Dafür, dass der Gesetzgeber des Reichs- und Staatsangehörigkeitsgesetzes vom 22. Juli 1913 die Möglichkeit der Rücknahme der Einbürgerung abweichend von dem bisherigen Rechtszustand regeln wollte, bieten weder der Wortlaut noch die Entstehungsgeschichte des Gesetzes einen Anhalt.

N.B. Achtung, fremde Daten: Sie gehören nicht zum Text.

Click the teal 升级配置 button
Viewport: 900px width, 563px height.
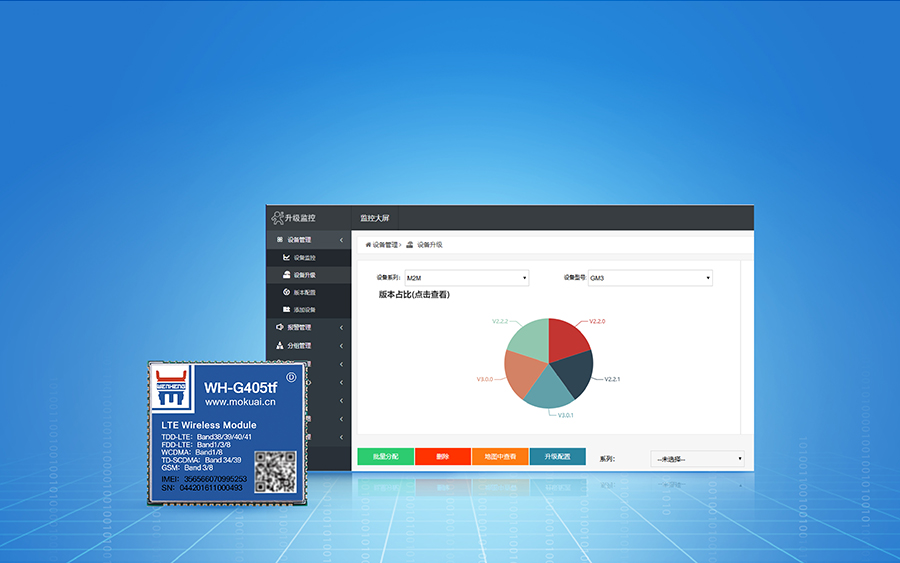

Das Reichs- und Staatsangehörigkeitsgesetz gibt in § 16 den Inhalt der §§ 6, 10 und 11 des Gesetzes von 1870 wieder und macht die Wirksamkeit der Einbürgerung von dem Formalakt der Aushändigung der entsprechenden Urkunde abhängig. § 17 RuStAG entspricht nach Inhalt und Form weitgehend § 13 des Gesetzes von 1870, indem er abschließend die Verlustgründe aufzählt. Da vorausgesetzt werden kann, dass dem Gesetzgeber des Reichs- und Staatsangehörigkeitsgesetzes die ständige Rechtsprechung des Preußischen Oberverwaltungsgerichts zum Ausschluss der Rücknahme der Einbürgerung bekannt war, ist der Schluss gerechtfertigt, dass die Übernahme des bisherigen Rechtszustandes dem Willen des Gesetzgebers entsprach. Dementsprechend wurde auch nach Inkrafttreten des Reichs- und Staatsangehörigkeitsgesetzes vom überwiegenden Teil des Schrifttums unter Hinweis auf die angeführte Rechtsprechung des Preußischen Oberverwaltungsgerichts die Auffassung vertreten, dass eine Aufhebung und Ungültigkeitserklärung einer von der zuständigen Behörde ordnungsgemäß ausgefertigten Verleihungsurkunde nach ihrer Aushändigung nicht mehr möglich sei (vgl. statt vieler v.Keller/Trautmann, Kommentar zum Reichs- und Staatsangehörigkeitsgesetz, 1914, § 16 Anm. II 1).
Während auch noch der Bundesgerichtshof in einem Beschluss vom 23. Februar 1954 (BGHSt 5, 317, 323) unter Hinweis auf die Rechtsprechung des Preußischen Oberverwaltungsgerichtes die Auffassung vertreten hatte, dass mit der Einbürgerung so weittragende Folgen für den rechtlichen Personenstand in jeder Beziehung verbunden seien, dass das Gesetz den Eintritt des neuen Personenstandes im Interesse der Rechtssicherheit bewusst an einen förmlichen rechtsbegründenden Akt geknüpft habe und es der Zweck des § 16 Abs. 1 RuStAG sei, ein für allemal klare Rechts- und Beweisverhältnisse zu schaffen, trat im juristischen Schrifttum nach Inkrafttreten des Grundgesetzes ein Meinungsumschwung ein (vgl. z.B. Lichter, Die Staatsangehörigkeit, 2. Aufl., 1955, S. 85, wonach das "übergeordnete staatliche Interesse [Gemeinwohl] die Aufhebungsmöglichkeit" gebieten könne, allerdings stets nur für die Zukunft und auch einen begrenzten Zeitraum; Reck, DÖV 1958, 813).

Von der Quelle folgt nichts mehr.